Ce ne sono a decine, con il mio nome. Rivolte a me, per me. Le allineo tutte vicine, inizio a piangere di gratitudine e nostalgia e non mi fermo più.

Capisco che la lettera non ha viaggiato in superficie, ma è passata dritta dritta per il centro della terra. Solo lì ci può essere un tale calore.

Le distanze si restringono a tal punto da arrivare al punto zero. La mia amica è con me, qui e ora, ci abbracciamo e il suo calore, dilatatosi nel passaggio attraverso il magma, fuoriesce da me sotto forma di lacrime. Sono sola e ho tempo per assaporare il momento, per piangere senza freni pensando a tutto quello che mi manca, che deve mancarmi, che sono così fortunata da avere e che non mi dimentica.

La mia amica era con me nel punto zero della nostra esistenza.

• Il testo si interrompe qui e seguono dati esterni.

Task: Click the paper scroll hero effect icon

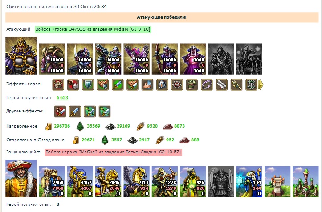Action: click(221, 84)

Parigi, lo stesso concerto, in prima fila: lei sulla sinistra e io sulla destra, senza ancora conoscerci, quando sono entrati e ci hanno sparato. Il dopo ci ha unite, e anche lei come me ha conosciuto il male, la solitudine, il potere di una parola gentile, di un incoraggiamento quando la mente è in pezzi, l’euforia dello star meglio.

La mia amica è una persona bella e delicata come il suo corsivo. A volte si immagina piccola piccola e pensa di non poter fare la differenza, invece è una di quelle che la fanno di più. Mentre scrivo, sopra la mia testa sta appesa una casetta in legno che mi ha regalato lei a Parigi, quando vivevo lì con solo una valigia, sperduta dentro e fuori, e traslocavo ogni settimana in cerca di un posto stabile dove stare: “Ovunque la appenderai, saprai che per te in Francia ci sarà sempre casa”.

Il mondo ha bisogno di più persone come la mia amica, e di più frasi ritagliate nella carta e spedite attraverso il centro infuocato della terra.

8 risposte »

  1. Non oso nemmeno immaginare cosa possiate aver provato quella sera.. di certo c’è solo che da quell’orrore è nata 1 profonda amicizia, senza confine alcuno. ti seguo!

    • Grazie Dani! 🙂 Guarda, purtroppo alcune di queste amicizie sono sopravvissute al tempo e alla lontananza, altre no. Come è normale, in fondo… anche l’amarezza è la stessa.

  2. É un piacere leggere i tuoi post… Sei molto delicata e profonda. Sono felice che tu abbia un’amica cosi premurosa. 😊

    • Grazie ❤️
      Anche se quest’amica poi mi ha delusa moltissimo. Ma lascio il post per ricordarmi che i momenti belli ci sono.